An interesting book this week, which emanates from Chiang Mai in all respects. “Siranee” (ISBN 978-974-7313-86-4, Citylife publications) was written by JC Shaw and released this year. Citylife is well known (and read) in Chiang Mai, and the author a long-stay resident in the North. The book is also set predominantly in Chiang Mai.
It is a work of ‘faction’ with the fiction definitely based on factual experiences, in which an English Don meets the former Miss Chiang Mai, who progresses to become Miss Thailand and then a finalist in the Miss Universe competition. Unfortunately this is considered the zenith for most Thai women’s ambition.
The male lead (David) falls in love with this Thai goddess and comes to Thailand, taking up both a teaching role at CMU and Honorary British Consul in the North.
He does meet up with his Miss Thailand and much of the book revolves around the love affair he has with her, and the ‘convenience’ affair she has with him. As the liaison develops, in true Thai fashion, the family is then brought in, with the younger sister also moving into the domestic scene. The Thai familial interplay makes up much of the book and this is well crafted by author Shaw.
The workings of Thai society at the Hi-So level are laid bare, and the reader does not need to exercise much imagination to put a name to some of the godfathers, generals and others mentioned, and how they all interact and how the patronage system is alive and well. And that especially relates to how a girl with beauty can leverage herself up within the high society which is portrayed as having all of the ceremony and trappings of the western model, but none of the substance!
On the other side of the Thai coin there is the sister Siranee. She left home at 16, being unable to meet the psychological problems of being the younger sibling of someone deemed as ‘famous’. She becomes a singer in a seedy bar in Chiang Mai and the seedy society is also well dissected. Although the singers will go “off” with customers, they consider themselves far from being prostitutes, who also work out of the same premises, sitting on show behind the glass wall. And are really no different from the Hi-So beauties!
Spliced into the narrative are vignettes of David’s experiences as the Honorary Consul, and a few of these are added in to the end of the book as stand-alone items.
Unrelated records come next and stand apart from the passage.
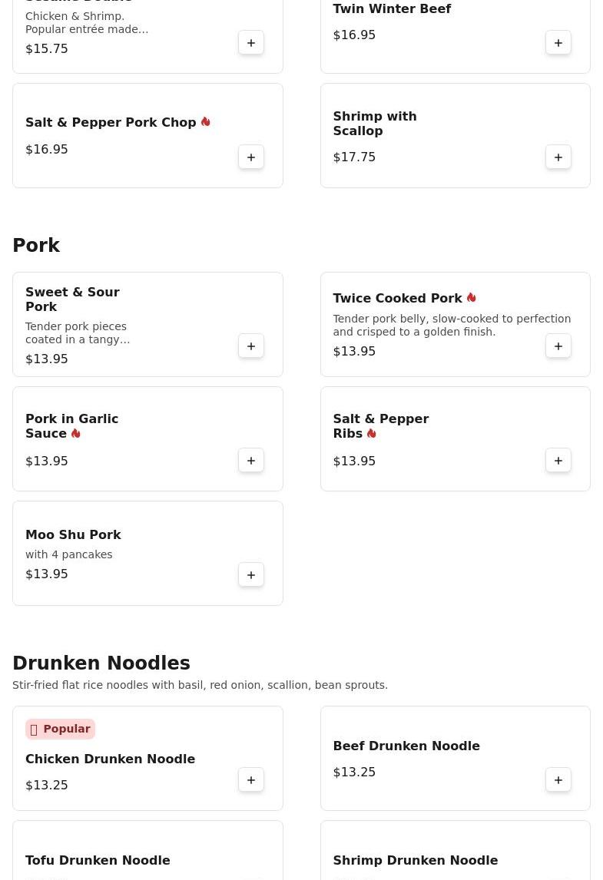This screenshot has width=603, height=880.
Task: Add Salt & Pepper Pork Chop to cart
Action: 251,157
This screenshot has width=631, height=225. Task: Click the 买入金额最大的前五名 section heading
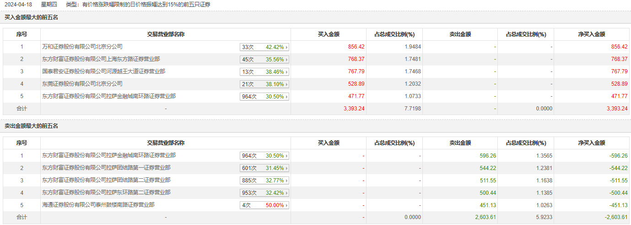pyautogui.click(x=31, y=17)
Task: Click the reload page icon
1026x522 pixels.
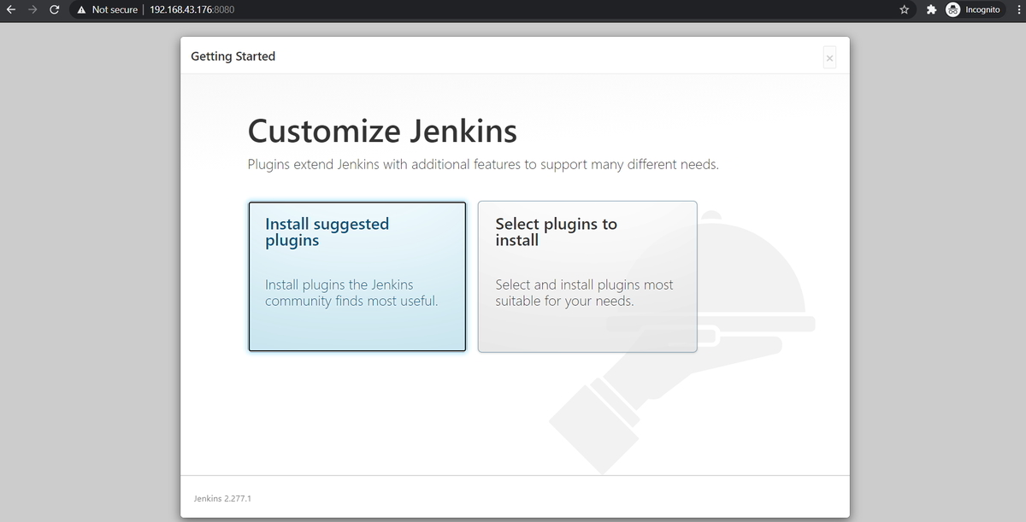Action: tap(54, 9)
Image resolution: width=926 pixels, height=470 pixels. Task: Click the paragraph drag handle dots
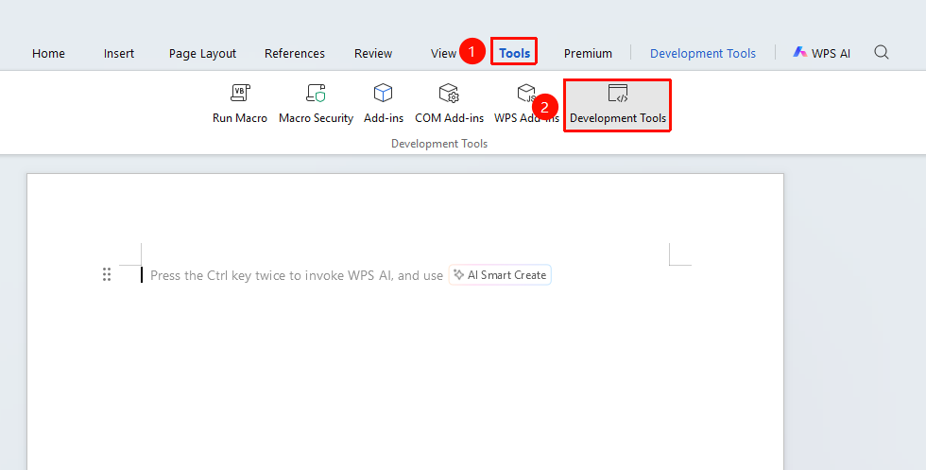[107, 274]
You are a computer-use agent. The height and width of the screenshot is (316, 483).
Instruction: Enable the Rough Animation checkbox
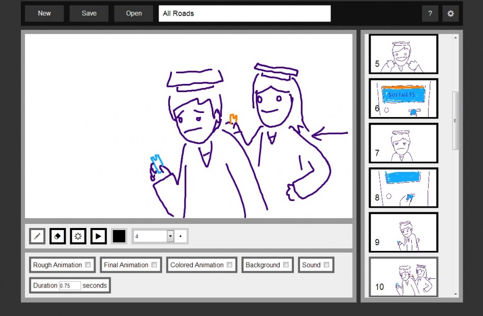[x=88, y=265]
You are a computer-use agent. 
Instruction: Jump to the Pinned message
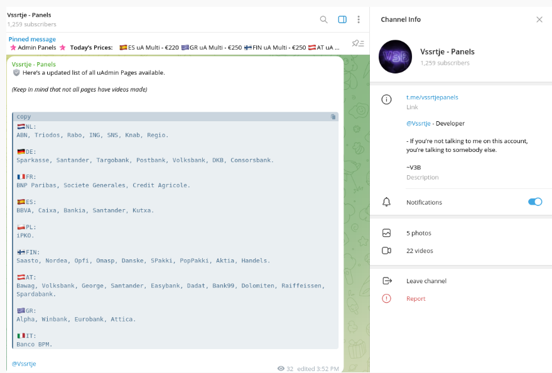coord(32,39)
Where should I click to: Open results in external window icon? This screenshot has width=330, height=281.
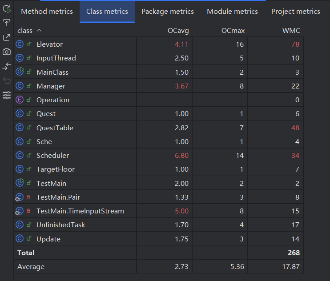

These are interesting in a somewhat voyeuristic mode, but unfortunately some have already been incorporated in previous chapters of the book proper, giving them all somewhat of a ‘make-weight’ characteristic.
One very annoying aspect to the book is the failure of the proof-readers to understand the role of the hyphen. Now this may be considered as nit-picking by me, but the hyphen can denote both association of words and disassociation. To use “make-weight” as an example, it is quite different from “make – weight”. Perhaps a correction in the next print-run (as opposed to print – run)?
A good read at B.300 from bookshops (B. 250 from Citylife office).